*Your objective:* Reproduce verbatim the lines of the material from the line containing "Image resolution: width=1456 pixels, height=820" through the end of the material, both ends included.

◇ ◇ ◇ ◇ ◇

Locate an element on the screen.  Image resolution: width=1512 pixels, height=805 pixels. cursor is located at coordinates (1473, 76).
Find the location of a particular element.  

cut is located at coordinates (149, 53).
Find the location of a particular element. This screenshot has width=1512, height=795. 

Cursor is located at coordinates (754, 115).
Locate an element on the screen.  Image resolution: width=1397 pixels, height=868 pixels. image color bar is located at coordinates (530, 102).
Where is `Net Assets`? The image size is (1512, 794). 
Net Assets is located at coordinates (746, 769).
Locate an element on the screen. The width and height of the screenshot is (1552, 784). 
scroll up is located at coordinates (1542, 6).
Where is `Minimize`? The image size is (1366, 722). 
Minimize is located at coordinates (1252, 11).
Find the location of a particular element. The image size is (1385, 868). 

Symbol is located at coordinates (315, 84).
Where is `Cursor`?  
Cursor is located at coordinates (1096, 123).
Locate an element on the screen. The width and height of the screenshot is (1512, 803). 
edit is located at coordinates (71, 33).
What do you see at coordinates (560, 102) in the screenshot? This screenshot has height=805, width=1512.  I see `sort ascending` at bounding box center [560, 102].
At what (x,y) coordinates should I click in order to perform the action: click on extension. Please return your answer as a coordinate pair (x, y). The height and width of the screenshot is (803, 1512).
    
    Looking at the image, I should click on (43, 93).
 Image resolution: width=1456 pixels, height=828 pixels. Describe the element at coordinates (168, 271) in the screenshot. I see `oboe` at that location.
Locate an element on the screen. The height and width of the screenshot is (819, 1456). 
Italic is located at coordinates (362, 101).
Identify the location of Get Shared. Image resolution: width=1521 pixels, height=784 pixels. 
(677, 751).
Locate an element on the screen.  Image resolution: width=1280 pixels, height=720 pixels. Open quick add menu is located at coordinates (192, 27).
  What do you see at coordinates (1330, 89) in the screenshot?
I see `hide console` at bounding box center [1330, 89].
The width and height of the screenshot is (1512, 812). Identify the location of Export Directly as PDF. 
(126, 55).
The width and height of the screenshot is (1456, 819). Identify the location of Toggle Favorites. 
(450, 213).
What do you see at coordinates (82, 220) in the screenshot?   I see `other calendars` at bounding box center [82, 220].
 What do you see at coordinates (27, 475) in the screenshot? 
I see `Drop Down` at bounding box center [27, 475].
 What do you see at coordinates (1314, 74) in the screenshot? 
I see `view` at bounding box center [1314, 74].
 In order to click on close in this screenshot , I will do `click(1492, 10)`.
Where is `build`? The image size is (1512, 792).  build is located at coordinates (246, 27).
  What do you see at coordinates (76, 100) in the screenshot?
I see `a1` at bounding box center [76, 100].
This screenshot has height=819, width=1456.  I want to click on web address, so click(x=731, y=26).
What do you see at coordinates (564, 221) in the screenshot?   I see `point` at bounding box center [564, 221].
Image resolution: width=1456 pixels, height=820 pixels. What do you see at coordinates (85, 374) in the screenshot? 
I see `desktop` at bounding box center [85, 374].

◇ ◇ ◇ ◇ ◇

*Written solution:*
Image resolution: width=1456 pixels, height=820 pixels. What do you see at coordinates (85, 374) in the screenshot? 
I see `desktop` at bounding box center [85, 374].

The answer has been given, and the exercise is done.